ELISA检测TNF-α和IL-6在巨噬细胞中的表达。结果如图2D～图2E所示，IFN-γ和LPS诱导Ana-1产生TNF-α和IL-6分别为对照组的3.5和5.2倍。而IFN-γ和LPS联合吉西他滨，Ana-1产生TNF-α和IL-6分别为对照组的2和2.6倍，说明吉西他滨能够抑制活化的巨噬细胞产生TNF-α和IL-6。

MHC-Ⅱ参与特异性免疫应答，接下来研究了吉西他滨对巨噬细胞抗原提呈能力的影响。结果如图2F所示，IFN-γ和LPS诱导的Ana-1细胞MHC-Ⅱ表达水平最高，而IFN-γ和LPS联合吉西他滨抑制了MHC-Ⅱ的表达。结果表明吉西他滨能够抑制巨噬细胞抗原提呈能力。

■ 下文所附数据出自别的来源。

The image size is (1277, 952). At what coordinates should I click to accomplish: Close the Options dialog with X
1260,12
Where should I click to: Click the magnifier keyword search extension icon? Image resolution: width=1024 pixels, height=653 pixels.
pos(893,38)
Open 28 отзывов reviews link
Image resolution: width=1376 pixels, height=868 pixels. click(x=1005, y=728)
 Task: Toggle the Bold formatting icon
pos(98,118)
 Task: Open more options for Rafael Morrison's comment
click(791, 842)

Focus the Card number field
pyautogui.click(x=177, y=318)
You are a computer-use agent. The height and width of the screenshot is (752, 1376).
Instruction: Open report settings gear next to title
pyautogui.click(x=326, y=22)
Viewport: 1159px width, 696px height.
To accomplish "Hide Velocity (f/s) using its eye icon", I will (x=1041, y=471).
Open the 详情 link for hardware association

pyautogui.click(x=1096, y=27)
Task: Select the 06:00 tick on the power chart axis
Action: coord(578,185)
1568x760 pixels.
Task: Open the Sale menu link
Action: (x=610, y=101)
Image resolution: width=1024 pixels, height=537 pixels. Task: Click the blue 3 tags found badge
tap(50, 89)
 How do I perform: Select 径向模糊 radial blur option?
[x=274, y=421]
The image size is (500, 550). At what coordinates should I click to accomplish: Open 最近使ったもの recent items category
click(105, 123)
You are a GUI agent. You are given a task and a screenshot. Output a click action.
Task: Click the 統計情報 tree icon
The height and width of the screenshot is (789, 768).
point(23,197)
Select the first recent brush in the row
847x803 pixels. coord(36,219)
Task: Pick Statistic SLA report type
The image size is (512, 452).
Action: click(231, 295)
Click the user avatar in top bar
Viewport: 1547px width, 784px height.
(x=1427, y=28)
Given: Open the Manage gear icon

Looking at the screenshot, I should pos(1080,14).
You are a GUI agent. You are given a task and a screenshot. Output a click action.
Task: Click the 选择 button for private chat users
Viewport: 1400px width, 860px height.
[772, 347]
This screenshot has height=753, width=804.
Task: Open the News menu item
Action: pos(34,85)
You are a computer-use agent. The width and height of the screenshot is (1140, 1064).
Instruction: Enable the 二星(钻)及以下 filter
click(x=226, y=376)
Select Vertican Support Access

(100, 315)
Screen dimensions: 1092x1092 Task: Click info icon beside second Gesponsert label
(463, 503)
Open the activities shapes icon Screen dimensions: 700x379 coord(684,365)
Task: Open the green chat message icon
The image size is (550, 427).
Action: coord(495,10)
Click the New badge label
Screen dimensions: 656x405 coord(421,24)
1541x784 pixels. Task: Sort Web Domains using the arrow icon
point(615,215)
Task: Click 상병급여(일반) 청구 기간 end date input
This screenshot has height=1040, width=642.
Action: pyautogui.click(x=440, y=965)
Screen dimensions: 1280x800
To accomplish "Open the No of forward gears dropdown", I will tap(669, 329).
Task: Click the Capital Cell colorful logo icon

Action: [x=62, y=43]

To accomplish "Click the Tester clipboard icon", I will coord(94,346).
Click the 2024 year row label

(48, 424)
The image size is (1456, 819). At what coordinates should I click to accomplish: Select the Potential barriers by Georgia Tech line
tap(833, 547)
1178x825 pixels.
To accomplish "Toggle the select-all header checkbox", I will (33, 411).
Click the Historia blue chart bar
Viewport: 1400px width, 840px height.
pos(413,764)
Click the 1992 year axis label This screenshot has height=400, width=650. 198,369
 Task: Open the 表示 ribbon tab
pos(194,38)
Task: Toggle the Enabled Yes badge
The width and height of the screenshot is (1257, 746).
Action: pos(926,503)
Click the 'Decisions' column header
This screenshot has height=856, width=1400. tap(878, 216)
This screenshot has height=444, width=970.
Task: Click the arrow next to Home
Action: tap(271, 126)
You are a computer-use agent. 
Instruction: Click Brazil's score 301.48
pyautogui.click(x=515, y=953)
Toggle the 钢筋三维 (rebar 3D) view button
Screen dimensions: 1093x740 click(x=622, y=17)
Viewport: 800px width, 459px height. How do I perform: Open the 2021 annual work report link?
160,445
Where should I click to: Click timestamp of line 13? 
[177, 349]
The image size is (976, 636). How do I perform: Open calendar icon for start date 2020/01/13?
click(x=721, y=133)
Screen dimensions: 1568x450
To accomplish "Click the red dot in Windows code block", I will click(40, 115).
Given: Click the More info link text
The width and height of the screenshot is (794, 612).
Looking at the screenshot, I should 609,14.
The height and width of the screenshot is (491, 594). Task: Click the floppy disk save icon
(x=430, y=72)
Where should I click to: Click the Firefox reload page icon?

图2 吉西他滨抑制Ana-1细胞自由基的产生Figure 2 Gemcitabine inhibits free radical production in ANA-1 cells

2.3 吉西他滨对Ana-1巨噬细胞自噬的影响

通过共聚焦显微镜和投射电镜观察巨噬细胞自噬体的产生。使用Hoechst 33342（蓝色荧光）标记活细胞核，Cyto ID（绿色荧光）标记自噬相关蛋白。结果如图3A所示，IFN-γ和LPS联合处理的巨噬细胞诱导的绿色荧光显著增强，而IFN-γ和LPS联合吉西他滨处理的巨噬细胞绿色荧光显著减弱。投射电镜下能够明显观察到IFN-γ和LPS联合处理的巨噬细胞有较多的自噬体结构，而IFN-γ和LPS联合吉西他滨处理的巨噬细胞自噬体结构明显减少（图3B）。最后，用Western blot法检测自噬相关蛋白LC3的表达情况。结果如图3C所示，IFN-γ和LPS联合处理的巨噬细胞LC3-Ⅱ蛋白表达水平显著升高，而IFN-γ和LPS联合吉西他滨处理的巨噬细胞LC3-Ⅱ表达水平下降。表明，吉西他滨能够抑制活化的巨噬细胞自噬。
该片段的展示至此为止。